Provided text:
■ ■ ■ ■ ■

I give free choice of hay year round because he would rather eat hay. He will not touch oats. If I put it in his feed just as an additive he will not touch it. I will start putting corn oil in his feed here shortly. He gets alot of fat/protien in his diet because of the keeper he is. When winter comes its like an ongoing battle especially because he has never been in a climate below 35 degrees and here in VA it gets down in the single digits.


----------



## mell (Sep 5, 2007)

i feed my horse 1 biscuit of hay in the morning and a hard feed which consists of-
4 dippers of lucerne chaff
4 dippers of oaten chaff
1 dipper of no-grain (cracked sun flower seeds rolled in molasses)
1/4 dipper of rice pollard
handfull of bran
half a measuring cup of equilibrium mineral mix (i use the measuring cup that comes with it)
then his feed is dampened with water.
he gets this twice daily.


----------



## Xanadu (Sep 11, 2007)

We used to feed our horses three times a day, but then I got a job and coudn't give the lunchtime meal, so we divided their ration into twice a day. Now that I'm home again, I'm going back to three times a day.

■ ■ ■ ■ ■

Records supplied:
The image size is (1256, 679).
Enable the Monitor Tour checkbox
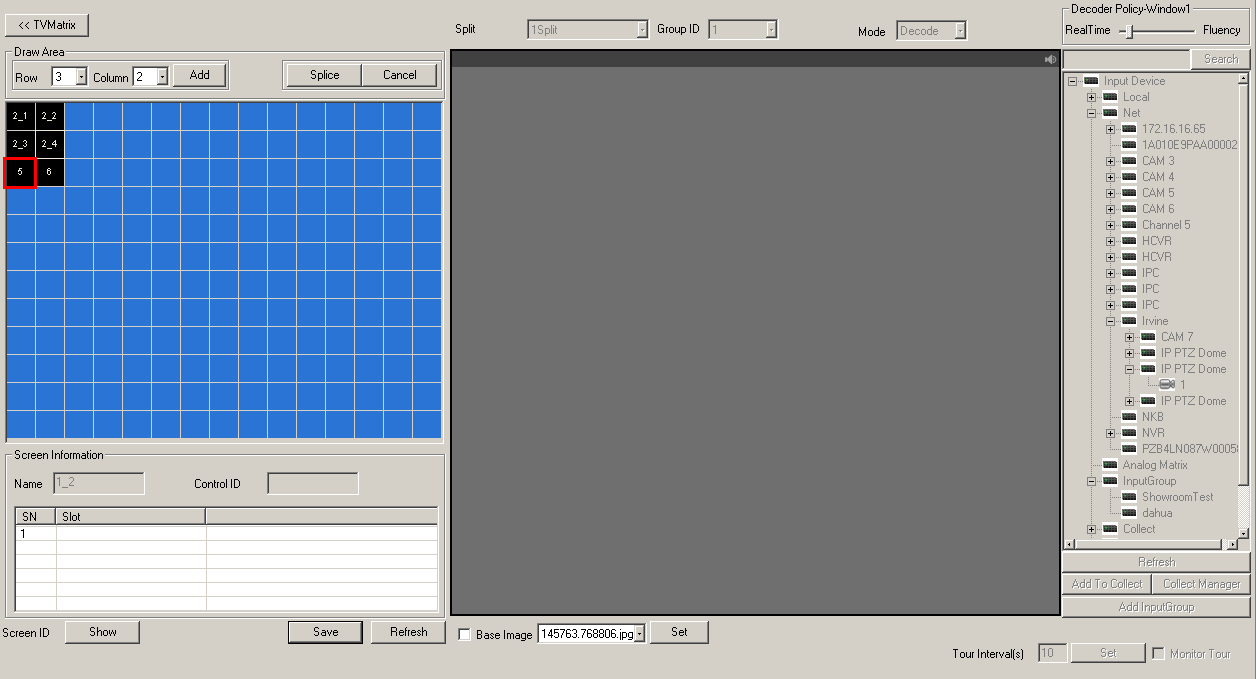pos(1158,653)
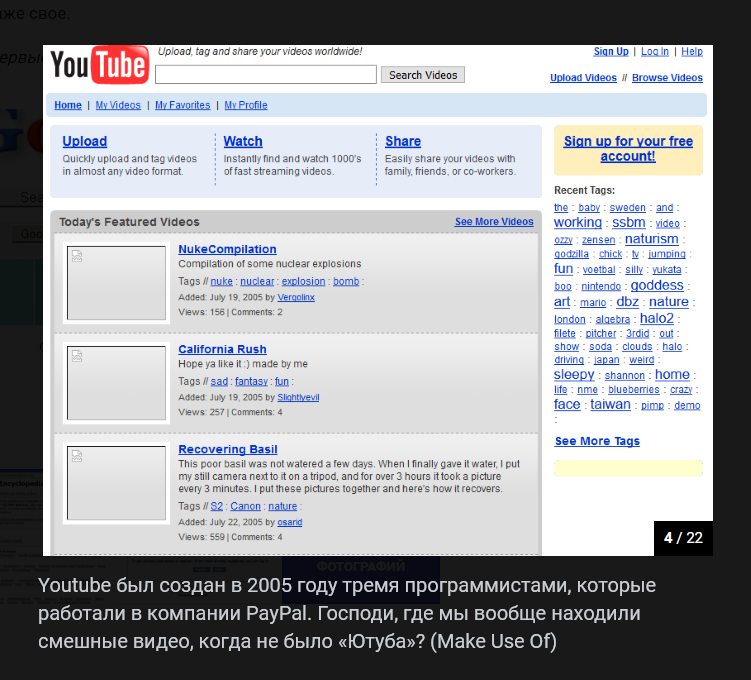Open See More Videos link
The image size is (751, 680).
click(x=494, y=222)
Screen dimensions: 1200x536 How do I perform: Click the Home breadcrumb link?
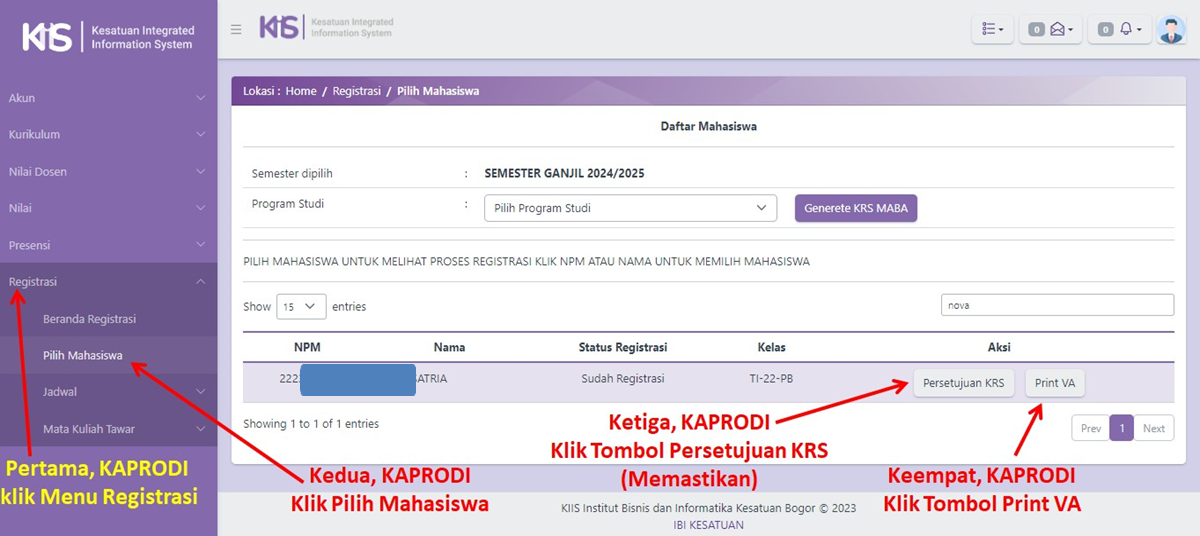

■ ■ ■ ■ ■

Directions:
(a) In the horse feeding thread, how much lucerne chaff goes into mell's hard feed?
(b) Carry on the horse feeding thread from its last sentence.

Results of the tasks:
(a) Four dippers.

(b)
So... three times a day a flake of grass hay. Once it cools off for the winter, we'll give half grass and half alfalfa.

(Our young gelding gets a flake and a half since he's a big, growing boy. The baby only gets half a flake. For my mare, I only give her half a flake at lunchtime.)

They get a morning bucket with a scoop of Lakin Lite pellets, a scoop of Equine Senior, and a multi-vitamin supplement. My mare only gets half the pellets and half the Equine Sr. because she gains weight breathing air, and she also gets a joint supplement.


----------



## Vidaloco (Sep 14, 2007)

Wow I feel like I'm starving my girls! They get 1 1/2 lb of advanced fomula (its a lifetime feed) horse pellet a day and all the hay they want. They are still getting some grass till the first freeze. They are on grass and pellet in the summer. The babys get 1 lb of pellet and a vitamin mineral supplement. Oh, and a salt block. I only feed once a day. Am I a bad mom? They are all at a good weight and have good feet, coat and attitudes does that count?


----------



## Xanadu (Sep 11, 2007)

You sound like a good mom to me. If they get all the hay they want, how is that starving them?

Whenever I've asked a vet or done research on the web, I've found that they say all a horse really needs is good quality hay and clean water.


----------



## kitten_Val (Apr 25, 2007)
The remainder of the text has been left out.